Required task:
Put the records from the line containing "Given: Show the" down to the line containing "Action: pyautogui.click(x=82, y=130)" into a two-column CSV with the headers instruction and answer. Give one row per record, with its text and its answer each in a single quoted field and line breaks replaced by spaces.

--- Start ---

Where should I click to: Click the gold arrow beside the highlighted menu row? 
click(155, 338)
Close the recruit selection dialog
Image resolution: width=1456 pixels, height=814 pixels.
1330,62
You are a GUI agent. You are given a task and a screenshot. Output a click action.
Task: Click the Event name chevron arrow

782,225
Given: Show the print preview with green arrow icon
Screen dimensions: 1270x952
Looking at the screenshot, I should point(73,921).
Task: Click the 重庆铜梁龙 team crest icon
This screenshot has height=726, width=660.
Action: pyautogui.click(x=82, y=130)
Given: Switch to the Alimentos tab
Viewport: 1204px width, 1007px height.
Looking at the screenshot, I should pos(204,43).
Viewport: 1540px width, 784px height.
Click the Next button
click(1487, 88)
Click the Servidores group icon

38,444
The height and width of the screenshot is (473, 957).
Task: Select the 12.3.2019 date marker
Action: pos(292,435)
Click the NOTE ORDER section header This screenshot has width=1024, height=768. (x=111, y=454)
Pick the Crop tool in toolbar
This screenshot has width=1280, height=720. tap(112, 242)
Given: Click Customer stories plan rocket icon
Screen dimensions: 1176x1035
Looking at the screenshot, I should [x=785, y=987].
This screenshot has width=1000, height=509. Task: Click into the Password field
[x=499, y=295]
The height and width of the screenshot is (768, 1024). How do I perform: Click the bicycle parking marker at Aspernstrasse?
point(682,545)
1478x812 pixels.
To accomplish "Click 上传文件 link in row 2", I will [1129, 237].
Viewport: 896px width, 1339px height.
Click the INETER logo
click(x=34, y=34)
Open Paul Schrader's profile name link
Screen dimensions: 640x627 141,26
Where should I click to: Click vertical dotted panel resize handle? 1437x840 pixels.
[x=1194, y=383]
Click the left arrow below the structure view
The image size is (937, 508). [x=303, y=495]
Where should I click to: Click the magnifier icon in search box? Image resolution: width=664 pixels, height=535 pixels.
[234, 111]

--- End ---

Written response:
instruction,answer
"Given: Show the print preview with green arrow icon Screen dimensions: 1270x952","Looking at the screenshot, I should point(73,921)."
"Task: Click the 重庆铜梁龙 team crest icon This screenshot has height=726, width=660.","Action: pyautogui.click(x=82, y=130)"